# Exercise description:
Format the records from the line containing "The width and" through the line containing "pyautogui.click(x=1235, y=482)" as a CSV with the columns text and answer. Give one row per record, put each value in double quotes, and replace line breaks with spaces.

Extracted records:
· · · · ·

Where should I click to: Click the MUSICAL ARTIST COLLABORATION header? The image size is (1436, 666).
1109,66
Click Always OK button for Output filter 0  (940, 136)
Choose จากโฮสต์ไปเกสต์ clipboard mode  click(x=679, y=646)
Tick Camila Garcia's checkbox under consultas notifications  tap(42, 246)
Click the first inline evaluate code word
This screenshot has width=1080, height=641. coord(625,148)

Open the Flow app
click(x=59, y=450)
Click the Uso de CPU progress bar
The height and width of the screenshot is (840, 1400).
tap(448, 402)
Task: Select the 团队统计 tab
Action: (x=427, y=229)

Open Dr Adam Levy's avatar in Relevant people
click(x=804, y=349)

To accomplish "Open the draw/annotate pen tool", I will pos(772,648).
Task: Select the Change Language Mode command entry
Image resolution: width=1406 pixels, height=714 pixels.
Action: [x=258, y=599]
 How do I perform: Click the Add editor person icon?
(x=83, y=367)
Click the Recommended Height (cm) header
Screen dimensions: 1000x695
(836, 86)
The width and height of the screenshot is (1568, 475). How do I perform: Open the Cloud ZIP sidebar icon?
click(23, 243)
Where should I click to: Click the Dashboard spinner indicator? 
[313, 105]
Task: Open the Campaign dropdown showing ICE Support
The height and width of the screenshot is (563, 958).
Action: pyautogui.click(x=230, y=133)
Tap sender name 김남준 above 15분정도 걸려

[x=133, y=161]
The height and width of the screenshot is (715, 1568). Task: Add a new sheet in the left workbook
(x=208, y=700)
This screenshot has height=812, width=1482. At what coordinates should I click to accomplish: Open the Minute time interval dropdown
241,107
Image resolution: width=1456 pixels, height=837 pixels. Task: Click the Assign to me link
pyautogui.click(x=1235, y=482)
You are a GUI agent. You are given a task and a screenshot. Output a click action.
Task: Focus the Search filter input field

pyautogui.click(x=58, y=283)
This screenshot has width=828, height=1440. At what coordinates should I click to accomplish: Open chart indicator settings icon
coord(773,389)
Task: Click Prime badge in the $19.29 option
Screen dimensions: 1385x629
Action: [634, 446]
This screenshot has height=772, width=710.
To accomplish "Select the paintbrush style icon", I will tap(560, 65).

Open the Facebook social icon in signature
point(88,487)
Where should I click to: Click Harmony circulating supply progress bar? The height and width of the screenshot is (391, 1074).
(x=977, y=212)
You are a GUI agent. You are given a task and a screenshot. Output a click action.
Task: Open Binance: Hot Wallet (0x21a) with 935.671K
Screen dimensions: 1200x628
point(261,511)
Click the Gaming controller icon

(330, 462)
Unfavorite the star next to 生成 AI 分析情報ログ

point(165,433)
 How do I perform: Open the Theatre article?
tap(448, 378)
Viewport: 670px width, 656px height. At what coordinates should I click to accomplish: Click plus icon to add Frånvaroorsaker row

· · · · ·

# Response for this exercise:
text,answer
"The width and height of the screenshot is (1568, 475). How do I perform: Open the Cloud ZIP sidebar icon?","click(23, 243)"
"Where should I click to: Click the Dashboard spinner indicator?","[313, 105]"
"Task: Open the Campaign dropdown showing ICE Support The height and width of the screenshot is (563, 958).","Action: pyautogui.click(x=230, y=133)"
"Tap sender name 김남준 above 15분정도 걸려","[x=133, y=161]"
"The height and width of the screenshot is (715, 1568). Task: Add a new sheet in the left workbook","(x=208, y=700)"
"This screenshot has height=812, width=1482. At what coordinates should I click to accomplish: Open the Minute time interval dropdown","241,107"
"Image resolution: width=1456 pixels, height=837 pixels. Task: Click the Assign to me link","pyautogui.click(x=1235, y=482)"